STEM is more than just a grouping of subject areas. It is a movement to develop the deep mathematical and scientific underpinnings students need to be competitive in the 21st-century workforce.
But this movement goes far beyond preparing students for specific jobs. STEM develops a set of thinking, reasoning, teamwork, investigative, and creative skills that students can use in all areas of their lives. STEM isn’t a standalone class—it’s a way to intentionally incorporate different subjects across an existing curriculum.
Here’s a quick rundown of the STEM acronym:
Science: The study of the natural world.
Technology: One surprise—the STEM definition for technology includes any product made by humans to meet a want or need. (So much for all technology being digital.) A chair is technology; so is a pencil. Any product kids create to solve a problem can be regarded as technology.
Engineering: The design process kids use to solve problems.
Math: The language of numbers, shapes, and quantities that seems so irrelevant to many students.
STEM lessons often seem similar to science lessons and experiments, and in some ways, they are. After all, genuine science experiences are hands-on and inquiry-based.
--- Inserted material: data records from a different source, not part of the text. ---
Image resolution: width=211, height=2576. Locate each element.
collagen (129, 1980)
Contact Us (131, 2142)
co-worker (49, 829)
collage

But if you look at the basics of an “ideal” STEM lesson, you’ll see some substantial differences.
- STEM lessons focus on real-world issues and problems.
- STEM lessons are guided by the engineering design process.
- STEM lessons immerse students in hands-on inquiry and open-ended exploration.
- STEM lessons involve students in productive teamwork.
- STEM lessons apply rigorous math and science content your students are learning.
- STEM lessons allow for multiple right answers and reframe failure as a necessary part of learning.